No estate in the Ahr is without a Blanc de Noir in its portfolio,” says Meyer-Nӓkel’s Appel.  “For some of the regional cooperatives, I dare say it is likely not only the most important white wine in its portfolio, but perhaps their most important wine overall.” Today the style has established itself as a hallmark of the region.

Will Blanc de Noir catch on elsewhere and become an addition to winery’s white wine portfolio? It’s hard to say. I occasionally run across white still wine made from red grapes. But outside of Germany it’s rare but probably worth pursuing for wineries looking for a new product.

 

—Kathleen Willcox in Wine Enthusiast reports that some wineries in Champagne and Oregon are using honey in their dosage.

Lelarge-Pugeot’s family turned to honey as a more honest and authentic evocation of their terroir, as well as a more responsible ecological choice.

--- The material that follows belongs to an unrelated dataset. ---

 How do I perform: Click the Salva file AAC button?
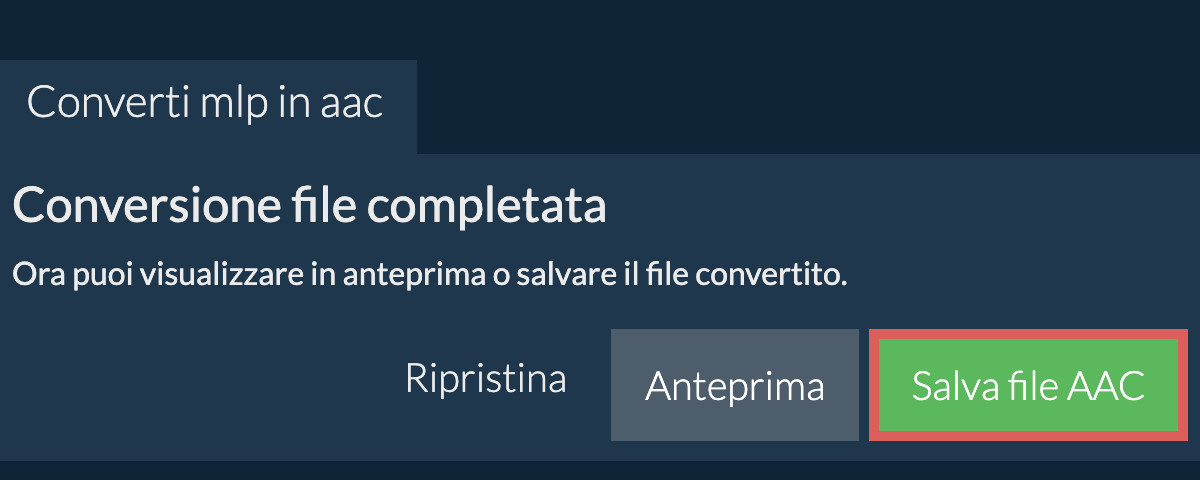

We are beekeepers,” says Lelarge-Pugeot. “This honey comes from our land. It’s essential to us that we make our footprint as small as possible in every way, and it is the product of bees that gather nectar from our land. The only organic source we could find for sugar is from halfway across the world.

The Champagne AOC authorities shut it down since it wasn’t explicitly authorized in the regulations. But the winery has applied for permission to use it legally. And in Oregon

Left Coast’s Queen Bee Bubbly is made from Pinot Noir grapes, with honey added to jumpstart the second fermentation. “It’s riper and rounder, and gives you a real sense of what our estate smells like,” says Wright. “Jasmine, dry summer grass, honey, peaches.”

Honey is basically sucrose so I don’t imagine it will make a huge difference in flavor or aroma. But the flavor of honey is sensitive to the flowers from which the bees get their nectar and pollen. It may be an interesting source of difference for sparkling wine.

 

—Could sea-soaked wine be in our future?

Twenty-five hundred years earlier, vintners from the Greek island of Chios were famous for a sweet, heady wine that was coveted by the day’s elite. These winemakers, however, concealed how they produced it. Attilio Scienza, a professor of viticulture at Italy’s University of Milan, believes it was the grapes’ salty bath that gave the drink its special something.

Arrighi and Scienza are on a mission to re-create these wines from antiquity, and to do so as authentically as possible. That means drying the sea-soaked fruit in the sun and fermenting it in terra cotta jars. The process has its quirks: because the seawater strips part of the grapes’ natural protective coating—called the bloom—the fruit dries quickly, allowing essential characteristics to be preserved.

According to Arrighi, an analysis run by scientists at the University of Pisa in Italy showed that his so-called vino marino contained twice the amount of highly prized antioxidants, known as phenols, as a typical bottle of wine. The salt water had also acted as a preservative, leading the team to forgo the sulfites that are added to most modern wines.

Is wine from sea-soaked grapes good?

This wine, says Scienza, is imbued “with a scent of Mediterranean herbs and an aroma of honey and almond.” The vintners kept these bottles for themselves, but the 2019 vintage has just finished maturing, and 200 bottles are being prepared for sale. The vino marino has a thicker consistency, perhaps because the grapes’ salt-brined skins stayed on quite long. “Nobody could have imagined it,” Arrighi says of the wine.

That sounds delightful.  There are countless wineries with easy access to sea water. Time to start the experiments.